*Task prompt*: Give back exactly the lines from the one that holds "The height and" through the final line of the data; omit the pictures and add nothing.

*Stored items*:
☆ ☆ ☆ ☆ ☆ ☆ ☆

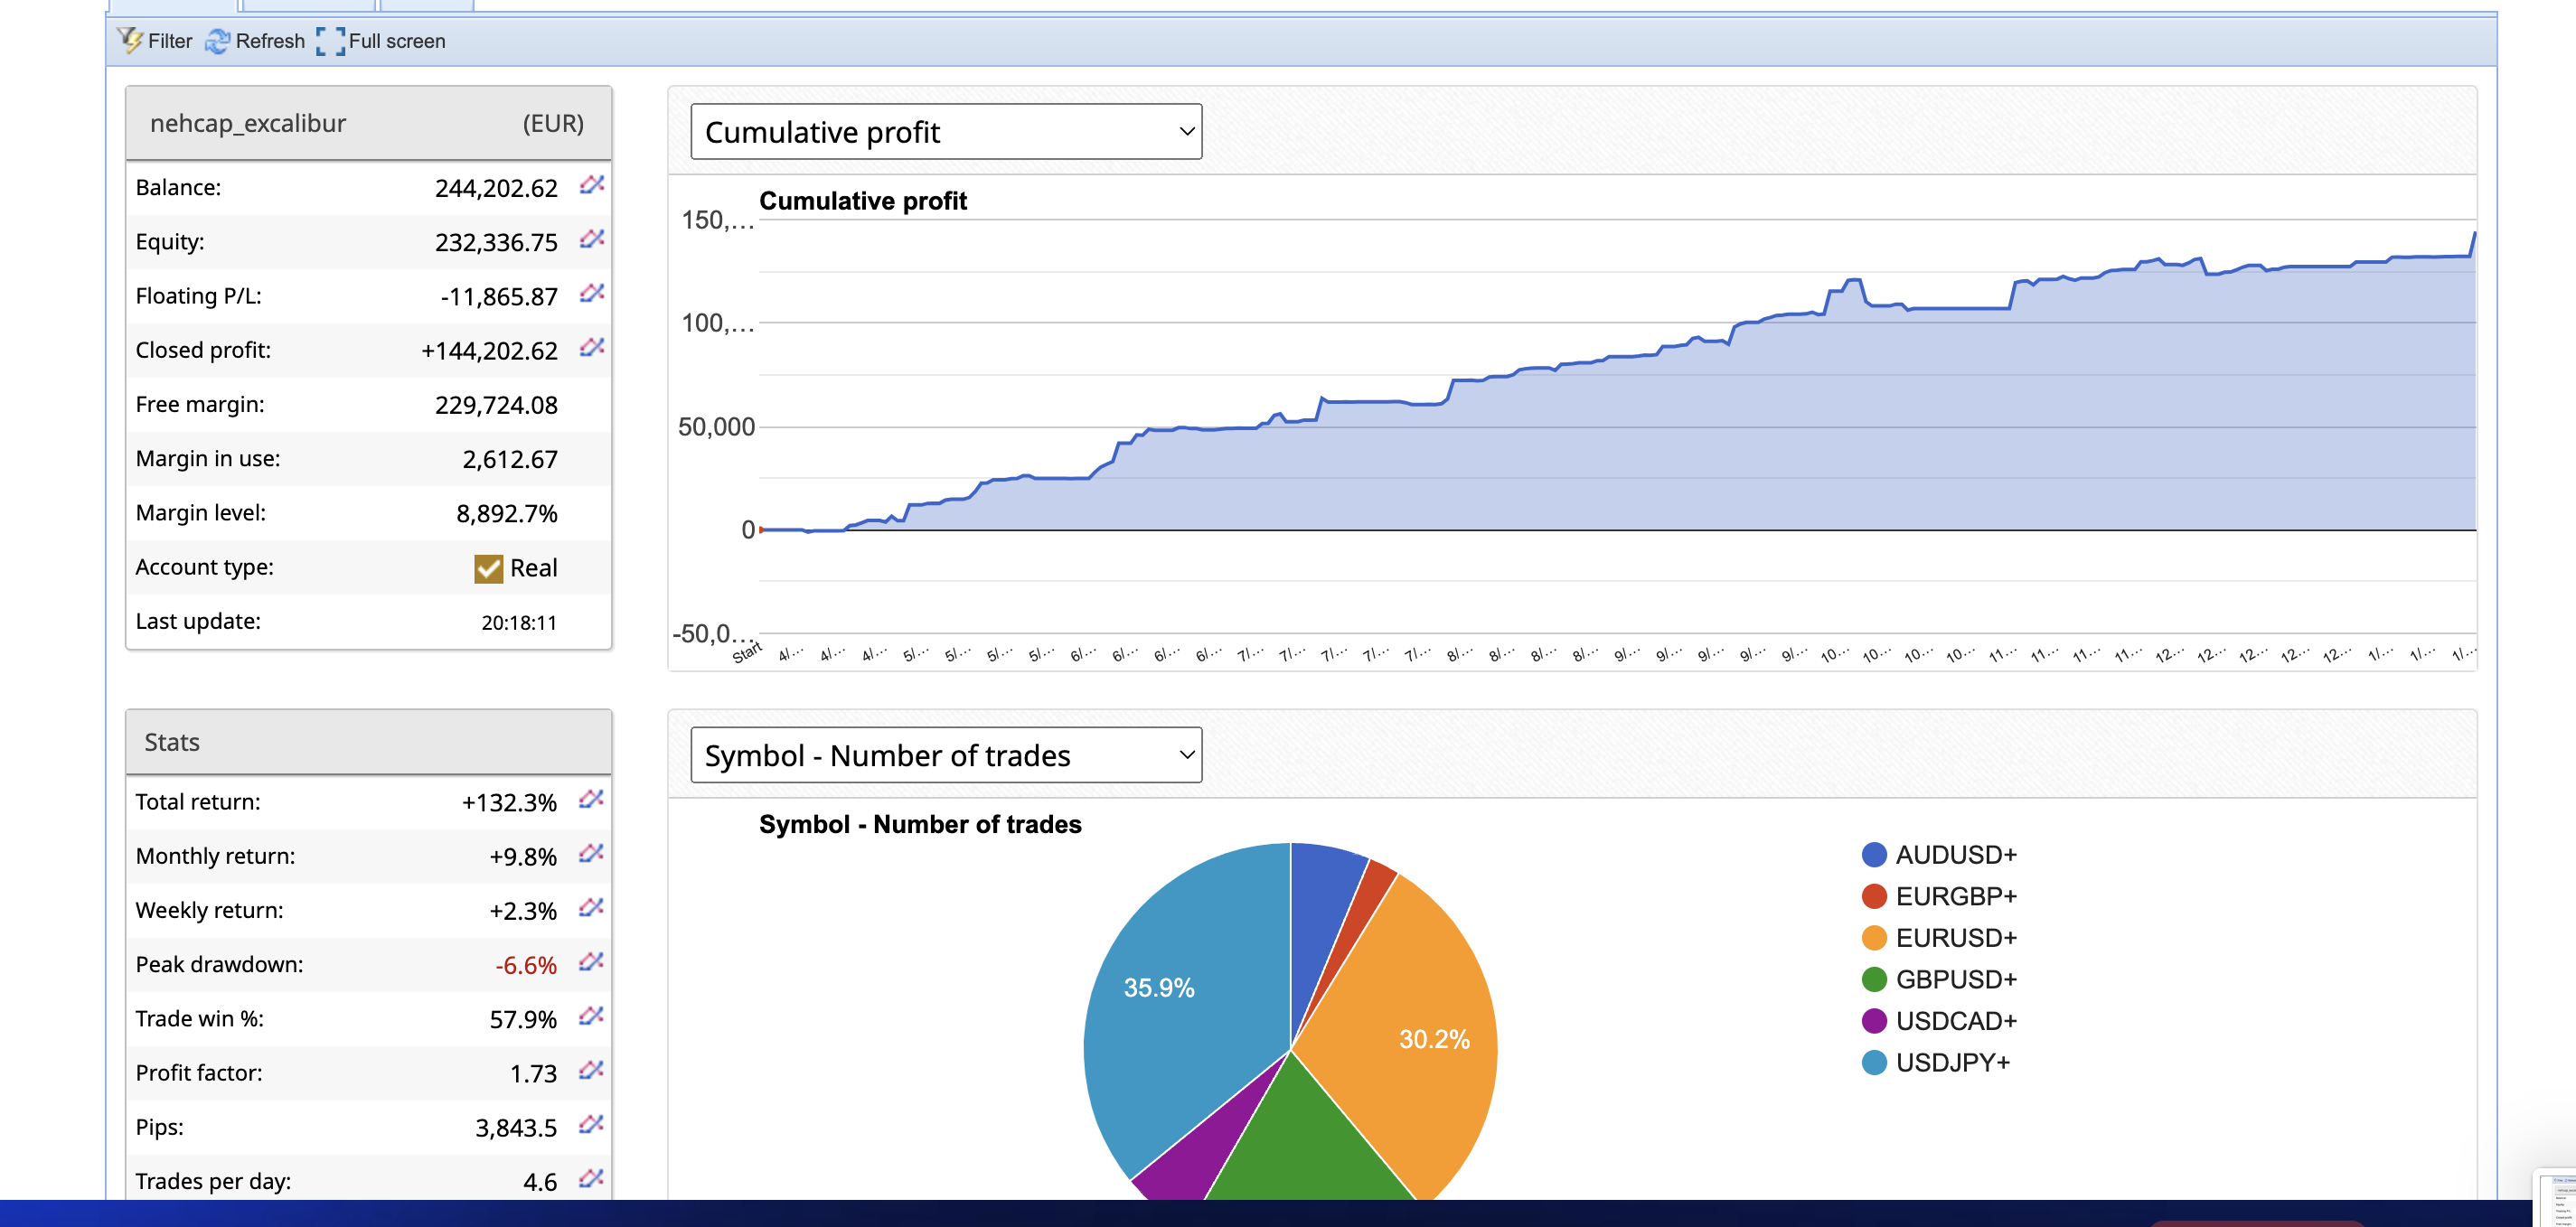Screen dimensions: 2576x1227
Task: Click the Refresh text button
Action: click(x=270, y=41)
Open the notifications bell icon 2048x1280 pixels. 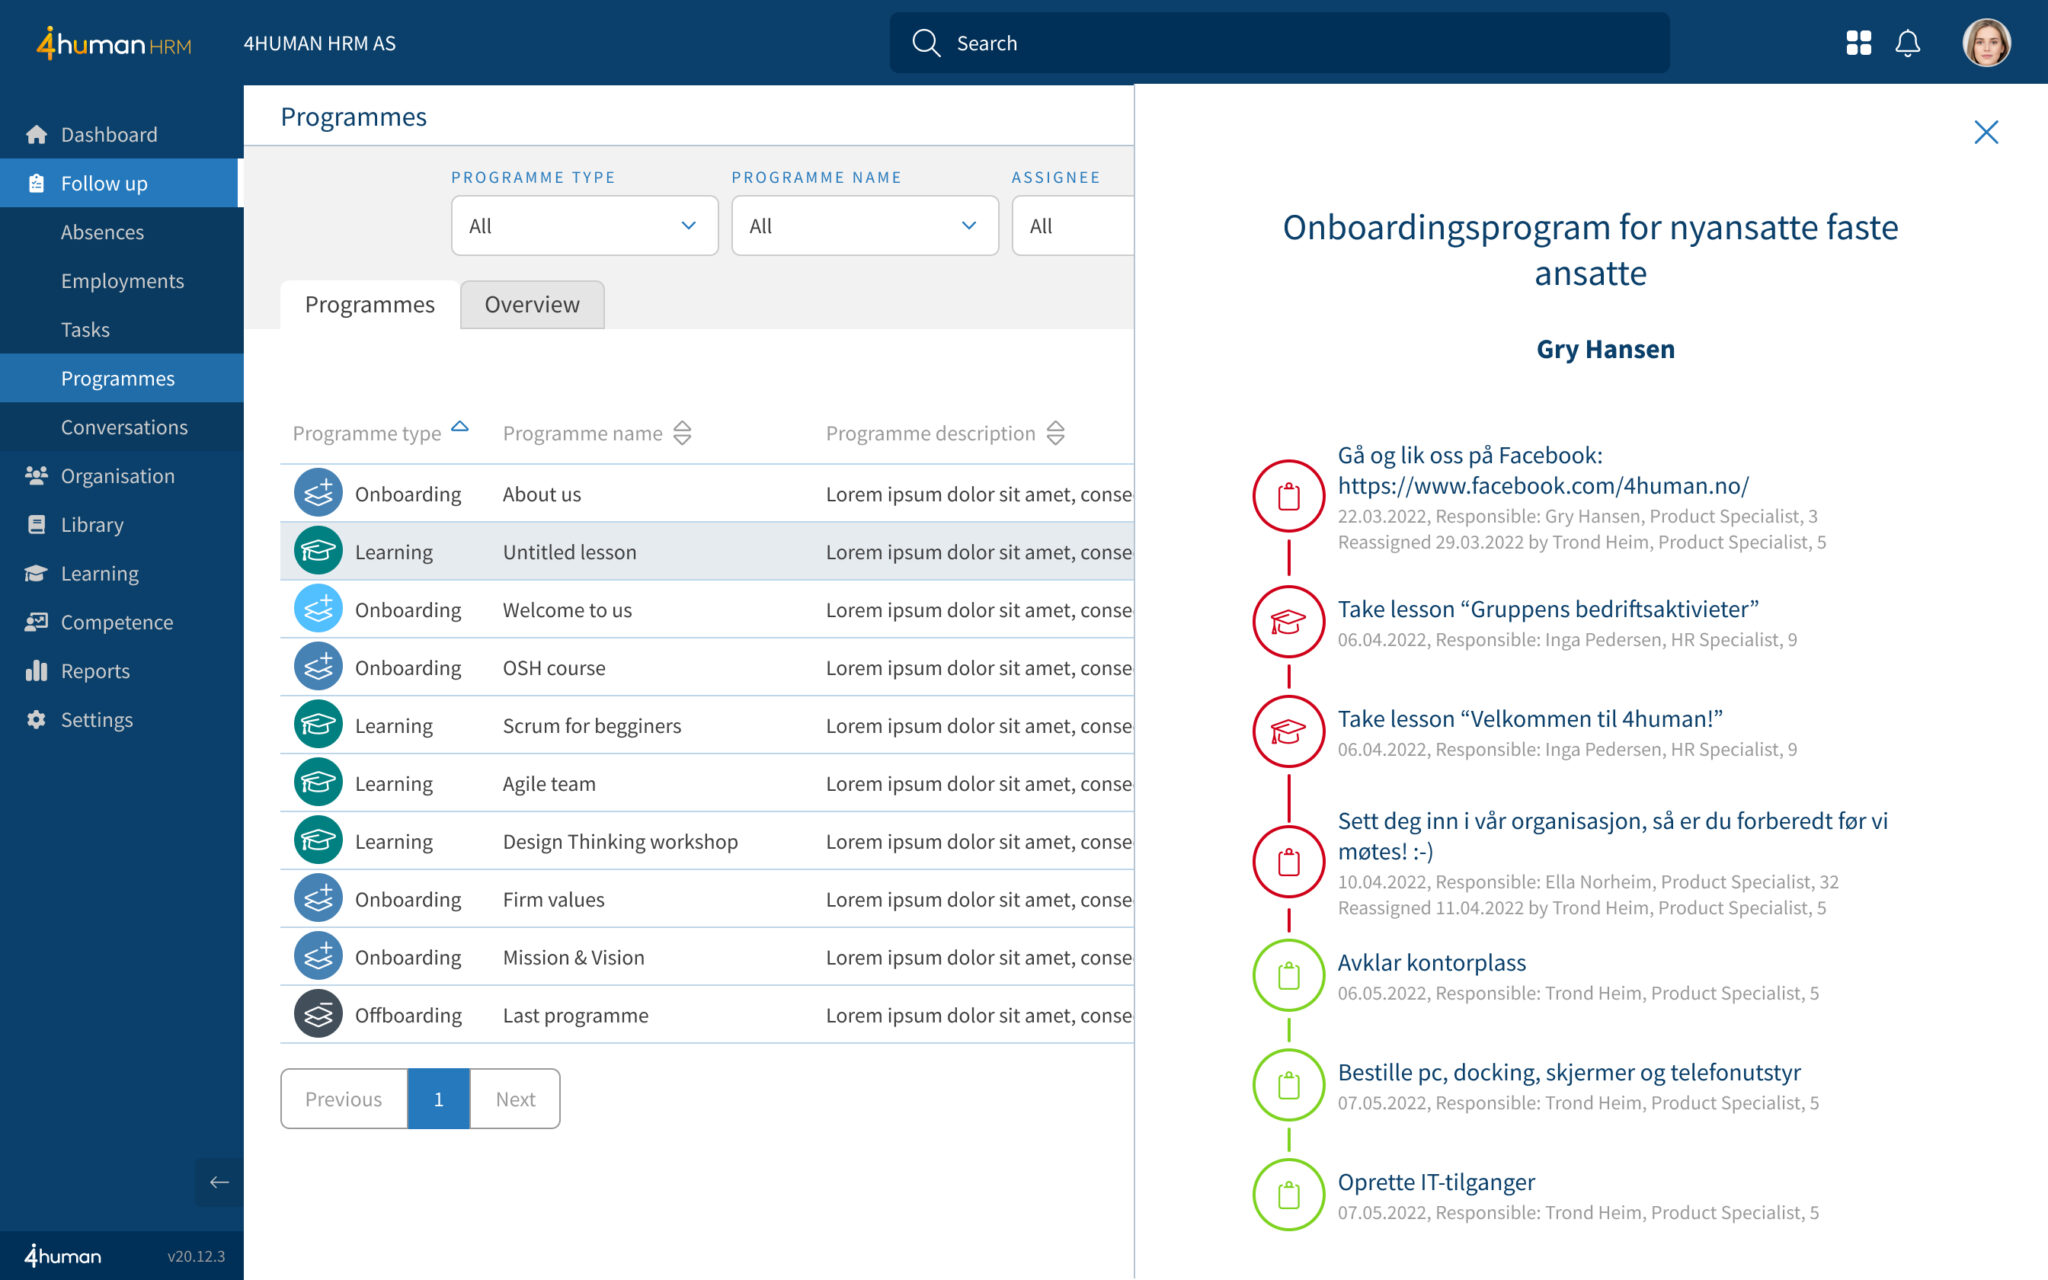1906,43
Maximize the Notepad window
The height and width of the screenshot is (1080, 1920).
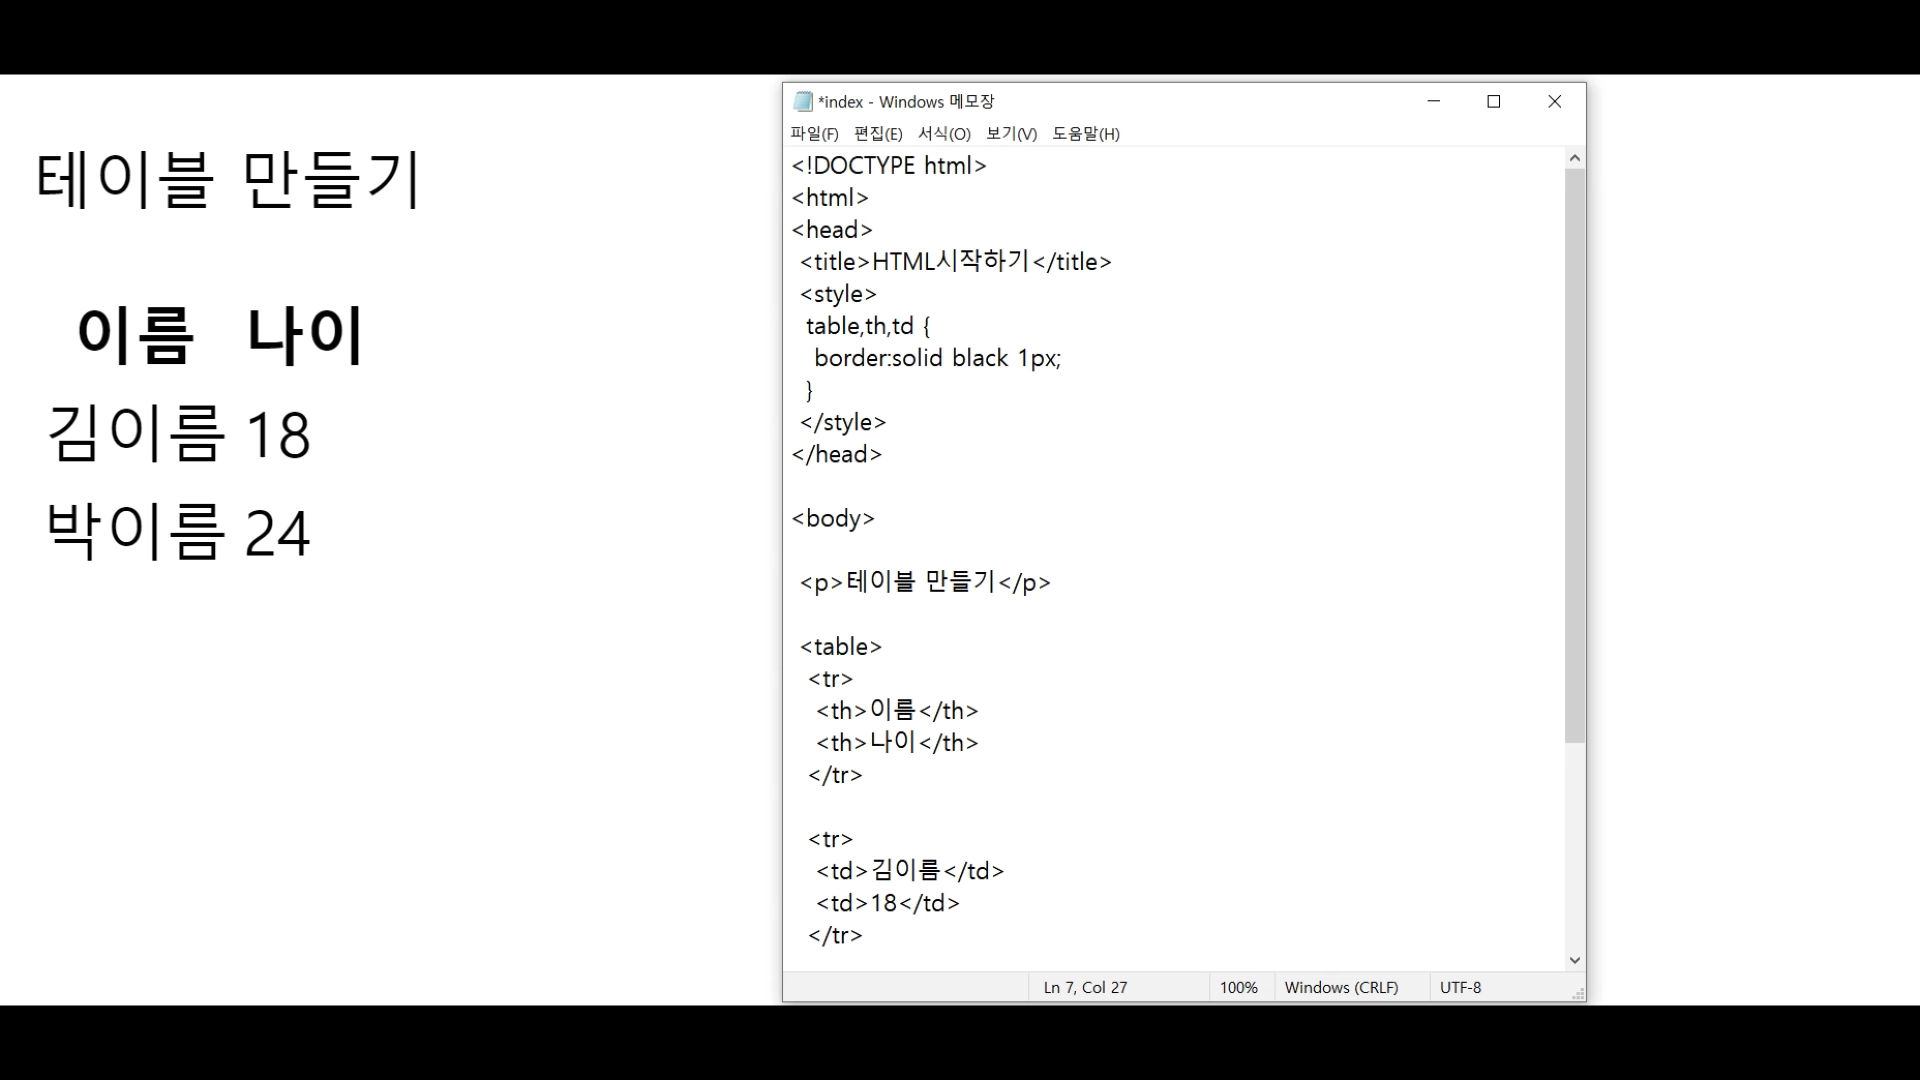[1494, 101]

☆ ☆ ☆ ☆ ☆ ☆ ☆

*Exercise answer*:
The height and width of the screenshot is (1080, 1920).
[1494, 101]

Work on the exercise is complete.